第二章 その三

 愛知県常滑市、中部国際空港セントレア。


『セントレアをご利用のお客様にご連絡致します。現在霧に加えて原因不明の電波障害が発生しており、安全を記すために全便欠航となっております。ご不便をお掛けしておりますが、ご理解の程宜しくお願い致します』


 同じ内容を様々な言語で繰り返し、空港のロビーではまだなのかと苛立った利用客が詰め寄っていた。携帯電話やスマートフォン、タブレットにパソコンのWi-Fiも繋がらず、遂には何度も繰り返されていたアナウンスにもノイズが混じり出した。


 そして同じ頃、滑走路で作業も無く暇を持て余していた整備士達も異常を感じ始めていた。霧のせいで周りがよく見えない上に、遠くに聞こえる筈の海の音と潮の匂いが、今日はやけに近く感じられる。


「お、おい…………」

「海水…………?」


 海水が防波堤と柵を乗り越えて滑走路へ入り込んできていたのだ。台風でもなければ有り得ない事。誰しもが困惑で顔を見合わせる中で、今度はドーン、と言う激しい振動と音が響いてきた。しかもその振動は連続していて、どんどん大きくなってきている。


 霧の中から何かが近づいてきている。思わず懐中電灯を点灯してゆっくりと振動の方向に向けていく。

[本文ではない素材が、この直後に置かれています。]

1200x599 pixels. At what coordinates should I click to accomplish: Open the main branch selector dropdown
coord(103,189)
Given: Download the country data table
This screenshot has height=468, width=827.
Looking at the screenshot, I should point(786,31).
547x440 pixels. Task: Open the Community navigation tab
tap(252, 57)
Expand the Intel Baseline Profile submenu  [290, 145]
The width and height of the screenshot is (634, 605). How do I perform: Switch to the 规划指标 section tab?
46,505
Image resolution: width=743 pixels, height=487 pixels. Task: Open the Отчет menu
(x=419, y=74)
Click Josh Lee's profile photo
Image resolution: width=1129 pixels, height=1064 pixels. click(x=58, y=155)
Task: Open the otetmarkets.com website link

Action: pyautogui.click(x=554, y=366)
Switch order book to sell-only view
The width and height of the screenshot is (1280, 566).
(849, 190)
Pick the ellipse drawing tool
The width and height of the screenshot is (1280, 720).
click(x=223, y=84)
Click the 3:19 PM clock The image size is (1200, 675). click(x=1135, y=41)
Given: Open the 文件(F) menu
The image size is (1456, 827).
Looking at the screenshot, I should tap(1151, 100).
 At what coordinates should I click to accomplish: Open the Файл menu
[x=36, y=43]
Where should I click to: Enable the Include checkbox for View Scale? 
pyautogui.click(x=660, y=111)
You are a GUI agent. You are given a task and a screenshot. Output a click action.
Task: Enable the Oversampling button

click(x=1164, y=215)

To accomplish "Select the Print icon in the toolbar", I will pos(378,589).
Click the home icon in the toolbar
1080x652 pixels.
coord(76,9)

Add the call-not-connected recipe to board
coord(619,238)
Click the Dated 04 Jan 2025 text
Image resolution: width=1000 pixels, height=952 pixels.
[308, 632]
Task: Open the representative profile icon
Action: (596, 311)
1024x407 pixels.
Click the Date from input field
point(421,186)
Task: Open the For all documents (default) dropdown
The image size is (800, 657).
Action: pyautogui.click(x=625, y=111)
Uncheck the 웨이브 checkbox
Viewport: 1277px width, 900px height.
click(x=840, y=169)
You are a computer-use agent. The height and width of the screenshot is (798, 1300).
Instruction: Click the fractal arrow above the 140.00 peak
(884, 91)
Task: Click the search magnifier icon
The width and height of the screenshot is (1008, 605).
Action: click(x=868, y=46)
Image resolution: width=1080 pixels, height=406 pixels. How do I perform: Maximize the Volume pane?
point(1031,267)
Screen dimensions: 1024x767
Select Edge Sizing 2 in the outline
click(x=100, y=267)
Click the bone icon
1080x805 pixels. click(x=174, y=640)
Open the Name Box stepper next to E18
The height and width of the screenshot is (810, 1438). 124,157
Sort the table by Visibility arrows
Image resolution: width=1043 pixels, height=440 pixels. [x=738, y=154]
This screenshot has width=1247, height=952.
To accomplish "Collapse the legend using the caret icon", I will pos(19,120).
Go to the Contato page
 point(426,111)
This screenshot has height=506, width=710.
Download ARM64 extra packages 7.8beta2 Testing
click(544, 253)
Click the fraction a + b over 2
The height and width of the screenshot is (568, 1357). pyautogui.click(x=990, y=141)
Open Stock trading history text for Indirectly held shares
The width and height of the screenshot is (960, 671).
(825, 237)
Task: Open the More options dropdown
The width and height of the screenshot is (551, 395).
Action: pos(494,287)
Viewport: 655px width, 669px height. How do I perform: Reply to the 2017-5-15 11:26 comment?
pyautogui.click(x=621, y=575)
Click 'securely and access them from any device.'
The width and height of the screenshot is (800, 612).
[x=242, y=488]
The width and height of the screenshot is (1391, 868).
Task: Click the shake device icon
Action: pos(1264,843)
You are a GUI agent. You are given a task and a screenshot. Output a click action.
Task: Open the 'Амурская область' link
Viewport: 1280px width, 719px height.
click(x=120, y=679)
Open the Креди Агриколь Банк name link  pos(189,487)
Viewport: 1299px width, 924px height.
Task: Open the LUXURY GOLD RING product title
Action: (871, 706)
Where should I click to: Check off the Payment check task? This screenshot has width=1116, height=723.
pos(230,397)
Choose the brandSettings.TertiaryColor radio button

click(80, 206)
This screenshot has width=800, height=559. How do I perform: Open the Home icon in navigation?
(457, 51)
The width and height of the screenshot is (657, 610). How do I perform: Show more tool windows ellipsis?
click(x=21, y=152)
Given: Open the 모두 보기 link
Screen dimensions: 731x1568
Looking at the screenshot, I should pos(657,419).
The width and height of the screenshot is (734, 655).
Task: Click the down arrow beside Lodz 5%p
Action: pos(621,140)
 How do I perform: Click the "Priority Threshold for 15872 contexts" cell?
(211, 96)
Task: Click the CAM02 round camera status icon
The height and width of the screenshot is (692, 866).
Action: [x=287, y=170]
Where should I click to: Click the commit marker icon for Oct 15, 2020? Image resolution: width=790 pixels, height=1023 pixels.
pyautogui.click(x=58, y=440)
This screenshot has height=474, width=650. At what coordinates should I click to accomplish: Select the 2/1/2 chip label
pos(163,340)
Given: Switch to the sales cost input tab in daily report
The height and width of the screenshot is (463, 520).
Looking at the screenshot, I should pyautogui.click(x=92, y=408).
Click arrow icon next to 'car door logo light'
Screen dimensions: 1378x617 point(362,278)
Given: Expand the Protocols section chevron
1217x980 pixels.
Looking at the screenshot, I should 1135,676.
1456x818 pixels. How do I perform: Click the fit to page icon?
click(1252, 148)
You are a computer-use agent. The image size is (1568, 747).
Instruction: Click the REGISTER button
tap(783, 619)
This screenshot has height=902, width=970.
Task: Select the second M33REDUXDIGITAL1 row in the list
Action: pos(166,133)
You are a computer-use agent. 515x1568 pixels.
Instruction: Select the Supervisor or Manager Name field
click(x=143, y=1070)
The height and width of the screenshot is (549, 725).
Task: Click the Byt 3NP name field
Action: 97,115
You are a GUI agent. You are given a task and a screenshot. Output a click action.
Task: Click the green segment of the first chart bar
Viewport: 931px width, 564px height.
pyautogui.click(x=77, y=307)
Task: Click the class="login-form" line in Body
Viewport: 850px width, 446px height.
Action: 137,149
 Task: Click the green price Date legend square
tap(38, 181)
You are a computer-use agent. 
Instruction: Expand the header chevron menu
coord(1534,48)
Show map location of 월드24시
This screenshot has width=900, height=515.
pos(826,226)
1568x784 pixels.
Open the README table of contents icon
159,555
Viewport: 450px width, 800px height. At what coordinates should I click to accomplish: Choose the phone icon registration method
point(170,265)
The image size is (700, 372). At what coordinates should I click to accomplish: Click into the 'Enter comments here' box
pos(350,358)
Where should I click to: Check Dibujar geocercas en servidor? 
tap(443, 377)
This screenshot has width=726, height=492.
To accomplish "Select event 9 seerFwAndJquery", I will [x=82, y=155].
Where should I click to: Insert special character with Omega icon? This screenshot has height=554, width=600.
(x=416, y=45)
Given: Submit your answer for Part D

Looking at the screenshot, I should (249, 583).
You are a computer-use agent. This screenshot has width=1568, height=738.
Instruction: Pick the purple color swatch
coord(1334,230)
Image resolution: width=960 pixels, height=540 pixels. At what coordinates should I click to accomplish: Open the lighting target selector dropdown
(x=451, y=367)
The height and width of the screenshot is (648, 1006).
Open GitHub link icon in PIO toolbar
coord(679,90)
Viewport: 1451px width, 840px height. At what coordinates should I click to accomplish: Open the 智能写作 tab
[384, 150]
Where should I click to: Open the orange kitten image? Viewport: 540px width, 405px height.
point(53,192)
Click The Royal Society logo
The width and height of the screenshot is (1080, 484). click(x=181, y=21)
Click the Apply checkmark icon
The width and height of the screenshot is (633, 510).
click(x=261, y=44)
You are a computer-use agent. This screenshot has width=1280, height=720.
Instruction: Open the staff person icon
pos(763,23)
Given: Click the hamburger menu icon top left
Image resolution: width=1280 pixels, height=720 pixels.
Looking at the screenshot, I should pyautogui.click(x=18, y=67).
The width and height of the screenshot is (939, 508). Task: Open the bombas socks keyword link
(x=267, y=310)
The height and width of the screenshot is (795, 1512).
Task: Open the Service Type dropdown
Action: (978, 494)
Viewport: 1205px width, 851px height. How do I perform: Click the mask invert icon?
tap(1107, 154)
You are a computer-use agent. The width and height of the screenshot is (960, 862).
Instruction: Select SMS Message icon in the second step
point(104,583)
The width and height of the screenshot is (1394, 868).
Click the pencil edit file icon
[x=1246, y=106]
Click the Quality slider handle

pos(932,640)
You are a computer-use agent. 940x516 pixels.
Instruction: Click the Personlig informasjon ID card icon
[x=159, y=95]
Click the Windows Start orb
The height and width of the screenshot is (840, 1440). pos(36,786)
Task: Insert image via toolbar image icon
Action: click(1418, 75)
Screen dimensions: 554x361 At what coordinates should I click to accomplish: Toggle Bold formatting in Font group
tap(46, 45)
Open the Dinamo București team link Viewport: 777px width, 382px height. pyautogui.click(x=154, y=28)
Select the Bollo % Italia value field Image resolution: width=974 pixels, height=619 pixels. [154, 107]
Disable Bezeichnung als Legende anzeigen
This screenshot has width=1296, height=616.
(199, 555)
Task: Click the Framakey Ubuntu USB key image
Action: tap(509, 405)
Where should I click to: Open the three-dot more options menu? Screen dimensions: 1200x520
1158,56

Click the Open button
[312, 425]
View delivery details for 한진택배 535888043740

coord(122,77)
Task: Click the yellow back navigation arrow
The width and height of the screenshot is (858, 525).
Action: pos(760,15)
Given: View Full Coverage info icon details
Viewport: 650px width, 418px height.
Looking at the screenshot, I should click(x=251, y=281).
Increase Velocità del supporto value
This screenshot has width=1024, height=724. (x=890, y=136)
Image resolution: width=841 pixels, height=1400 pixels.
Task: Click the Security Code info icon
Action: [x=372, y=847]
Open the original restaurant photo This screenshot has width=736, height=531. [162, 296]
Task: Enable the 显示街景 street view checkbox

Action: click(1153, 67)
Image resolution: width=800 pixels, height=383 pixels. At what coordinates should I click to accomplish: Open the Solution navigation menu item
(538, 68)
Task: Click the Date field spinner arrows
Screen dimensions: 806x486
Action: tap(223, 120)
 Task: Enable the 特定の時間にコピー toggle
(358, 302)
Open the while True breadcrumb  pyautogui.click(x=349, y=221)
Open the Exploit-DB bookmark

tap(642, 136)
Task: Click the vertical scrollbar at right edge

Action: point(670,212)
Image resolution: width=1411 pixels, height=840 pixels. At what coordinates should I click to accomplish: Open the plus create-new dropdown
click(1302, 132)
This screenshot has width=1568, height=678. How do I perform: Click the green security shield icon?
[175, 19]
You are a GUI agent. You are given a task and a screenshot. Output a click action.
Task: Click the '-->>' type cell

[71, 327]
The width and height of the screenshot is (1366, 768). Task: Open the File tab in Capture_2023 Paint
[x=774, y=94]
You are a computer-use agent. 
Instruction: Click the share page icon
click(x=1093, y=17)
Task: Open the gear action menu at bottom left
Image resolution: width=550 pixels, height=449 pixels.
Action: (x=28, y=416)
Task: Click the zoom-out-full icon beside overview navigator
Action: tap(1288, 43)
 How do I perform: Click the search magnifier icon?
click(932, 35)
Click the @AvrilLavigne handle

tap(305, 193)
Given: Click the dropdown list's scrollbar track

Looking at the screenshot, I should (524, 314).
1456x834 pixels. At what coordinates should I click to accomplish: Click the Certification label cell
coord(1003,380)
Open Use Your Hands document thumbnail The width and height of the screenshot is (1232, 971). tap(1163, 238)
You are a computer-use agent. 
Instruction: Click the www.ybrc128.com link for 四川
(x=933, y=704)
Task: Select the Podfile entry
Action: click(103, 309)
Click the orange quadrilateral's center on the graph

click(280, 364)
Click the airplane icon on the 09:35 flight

 懐中電灯の明かりに照らされて、彼らが見たものは生々しい灰色の壁のようなものだった。ヌメヌメとテカっていて、僅かな粉塵を浴びて微かに汚れている。ついさっきまでそこには何も無かった筈なのに。


 バチバチと稲妻のような物が壁から発生し、稲妻の高熱で周囲を惑わしていた霧が消える。


「な、なんだアレ!?」


 空港のロビーで滑走路を眺めていた一人が思わず悲鳴混じりに叫ぶと、その言葉に反応して一斉に空港中の人々が滑走路を振り向く。


 そこに居たのは、白っぽい四足歩行の灰色の怪物だった。目は大きく見開かれ、牙を剥き出しにした口を開く。背中の一本の巨大な背鰭を揺らし、指こそ無いが強靭な前足を持ち上げ後ろ足で立ち上がる。全長は足元の飛行機がオモチャに見える程大きく、滑走路に前足を振り下ろすと激しい地震がセントレアを襲った。


「うわぁぁぁぁぁぁぁぁぁぁぁぁぁぁっっっ!!」

「きゃぁぁぁぁぁぁぁぁぁぁぁぁぁぁっっっ!!」


 滑走路に巨大な足跡と地割れが刻まれ、セントレア中のあらゆる窓ガラスが割れる。耐震性においては南海トラフ地震に備えて絶対の備えをしていたはずの第一ターミナルにヒビが入り、サメ型怪獣はそれを知ってか知らずか搭乗口を踏み潰すようにして接近していく。そして第一ターミナルに前足を押し付け、体重を込めると、第一ターミナルは暫しの抵抗虚しく根元から折れて倒れてしまった。そして倒れた先にはまだ大勢の人々が逃げ惑うアクセスプラザが。


「おぉぉぉぉぉぉぉぉぉぉぉぉぉぉぉぉぉんッッ!!」


 一瞬にして瓦礫の山と化したセントレアの真ん中で、サメ型怪獣が雄叫びを上げる。


 そしてその雄叫びに反応するように、小笠原諸島近辺の海底でもう一体の深海怪獣が東京湾に向けて進軍を始めるのだった。